Tandis que les réfugiés sont formellement protégés par le droit international lorsqu’ils s’enfuient dans un autre pays pour y trouver la sécurité, les PDI ne jouissent pas d’une telle protection du fait qu’elles n’ont pas de statut juridique clairement défini. Faute d’un tel statut, elles dépendent des autorités de leur pays. Les PDI jouissent de leurs droits en tant que citoyens de leur pays mais surtout en tant qu'êtres humains, y compris le :
- le droit de chercher la sécurité dans une autre partie de leur pays, de quitter leur pays ou de demander l'asile dans un autre pays.
- le droit d'être reconnu partout comme une personne devant la loi
- le droit aux soins de santé, à l'éducation, à l'emploi, à la sécurité et à la liberté de mouvement
- le droit d'être protégé contre le retour forcé ou la réinstallation dans tout endroit où sa vie, sa sécurité, sa liberté et/ou sa santé seraient en danger.

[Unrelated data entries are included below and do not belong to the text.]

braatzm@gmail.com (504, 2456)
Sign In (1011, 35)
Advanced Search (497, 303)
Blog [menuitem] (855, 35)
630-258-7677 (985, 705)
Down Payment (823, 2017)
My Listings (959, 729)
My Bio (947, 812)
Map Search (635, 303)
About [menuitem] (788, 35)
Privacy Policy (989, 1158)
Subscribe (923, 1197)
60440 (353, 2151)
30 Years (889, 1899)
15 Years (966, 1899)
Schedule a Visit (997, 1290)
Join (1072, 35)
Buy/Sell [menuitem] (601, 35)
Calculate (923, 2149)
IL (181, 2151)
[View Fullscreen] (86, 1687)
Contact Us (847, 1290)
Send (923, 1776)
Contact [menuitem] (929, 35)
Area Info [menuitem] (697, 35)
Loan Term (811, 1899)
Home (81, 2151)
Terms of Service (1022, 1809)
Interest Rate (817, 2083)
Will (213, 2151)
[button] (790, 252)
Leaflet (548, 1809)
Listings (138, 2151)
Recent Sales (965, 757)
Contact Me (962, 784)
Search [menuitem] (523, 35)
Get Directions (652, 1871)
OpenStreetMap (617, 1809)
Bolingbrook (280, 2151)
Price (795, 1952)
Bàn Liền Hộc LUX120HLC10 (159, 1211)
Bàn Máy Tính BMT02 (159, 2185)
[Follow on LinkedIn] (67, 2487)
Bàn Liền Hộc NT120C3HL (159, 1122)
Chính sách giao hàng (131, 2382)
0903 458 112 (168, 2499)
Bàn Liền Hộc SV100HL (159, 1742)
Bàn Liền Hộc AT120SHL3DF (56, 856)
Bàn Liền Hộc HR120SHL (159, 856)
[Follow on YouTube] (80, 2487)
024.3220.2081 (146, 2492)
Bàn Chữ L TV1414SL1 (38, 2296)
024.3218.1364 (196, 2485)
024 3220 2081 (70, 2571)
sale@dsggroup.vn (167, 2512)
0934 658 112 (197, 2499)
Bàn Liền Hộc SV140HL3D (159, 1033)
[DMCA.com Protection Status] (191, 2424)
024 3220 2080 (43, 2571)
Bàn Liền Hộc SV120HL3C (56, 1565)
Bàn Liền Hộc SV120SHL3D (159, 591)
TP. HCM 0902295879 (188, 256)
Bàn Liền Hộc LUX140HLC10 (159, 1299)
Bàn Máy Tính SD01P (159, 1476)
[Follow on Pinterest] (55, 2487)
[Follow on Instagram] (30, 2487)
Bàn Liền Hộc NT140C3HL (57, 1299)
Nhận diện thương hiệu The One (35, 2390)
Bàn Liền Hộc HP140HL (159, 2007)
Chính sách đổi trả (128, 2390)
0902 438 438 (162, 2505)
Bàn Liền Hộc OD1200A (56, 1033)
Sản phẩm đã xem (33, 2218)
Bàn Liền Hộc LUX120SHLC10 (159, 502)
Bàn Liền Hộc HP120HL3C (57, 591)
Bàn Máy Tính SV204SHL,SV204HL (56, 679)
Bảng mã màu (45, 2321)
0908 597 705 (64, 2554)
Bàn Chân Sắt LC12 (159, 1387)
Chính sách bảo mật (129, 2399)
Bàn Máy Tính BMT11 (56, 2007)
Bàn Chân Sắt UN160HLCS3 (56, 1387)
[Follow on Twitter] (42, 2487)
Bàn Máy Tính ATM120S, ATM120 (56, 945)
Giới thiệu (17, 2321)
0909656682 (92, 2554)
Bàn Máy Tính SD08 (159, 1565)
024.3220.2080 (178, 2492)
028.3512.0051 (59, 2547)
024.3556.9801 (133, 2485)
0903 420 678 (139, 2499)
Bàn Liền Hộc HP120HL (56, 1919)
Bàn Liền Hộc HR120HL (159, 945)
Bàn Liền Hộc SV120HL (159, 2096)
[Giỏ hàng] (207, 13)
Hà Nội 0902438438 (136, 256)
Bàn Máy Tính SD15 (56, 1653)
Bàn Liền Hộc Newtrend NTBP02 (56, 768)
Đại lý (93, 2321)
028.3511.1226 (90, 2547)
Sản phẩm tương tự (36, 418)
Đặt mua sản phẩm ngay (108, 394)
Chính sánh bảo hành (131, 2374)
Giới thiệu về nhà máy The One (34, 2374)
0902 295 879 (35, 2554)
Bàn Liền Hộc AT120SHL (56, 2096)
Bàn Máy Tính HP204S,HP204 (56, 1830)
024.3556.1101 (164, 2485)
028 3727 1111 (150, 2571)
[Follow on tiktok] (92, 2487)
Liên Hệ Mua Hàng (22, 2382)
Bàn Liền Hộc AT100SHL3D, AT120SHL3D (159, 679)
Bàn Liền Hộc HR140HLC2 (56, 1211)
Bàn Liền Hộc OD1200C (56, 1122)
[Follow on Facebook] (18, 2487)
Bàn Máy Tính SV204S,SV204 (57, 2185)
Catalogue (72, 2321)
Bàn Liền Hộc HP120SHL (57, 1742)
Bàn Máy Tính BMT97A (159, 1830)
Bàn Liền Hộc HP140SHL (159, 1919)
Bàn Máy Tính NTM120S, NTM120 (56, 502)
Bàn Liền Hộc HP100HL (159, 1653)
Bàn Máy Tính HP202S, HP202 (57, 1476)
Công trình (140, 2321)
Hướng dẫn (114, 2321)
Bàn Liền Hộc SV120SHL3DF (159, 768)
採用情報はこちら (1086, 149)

Défis à relever dans la pratique (p.34-35)
La première question qui vient à l’esprit est indéniablement celle de l’intégration effective dans la vie de la collectivité locale. Il n’est jamais facile d’assurer la cohésion sociale : bien souvent, les nouveaux arrivants ne parlent pas la langue locale, ne sont pas au fait de la culture ou des coutumes locales, ne participent pas à la vie politique ou ne comprennent pas les procédures nationales. Cela étant, un afflux de nouvelles personnes peut être difficile à vivre pour les habitants et source de malentendus et de préjugés.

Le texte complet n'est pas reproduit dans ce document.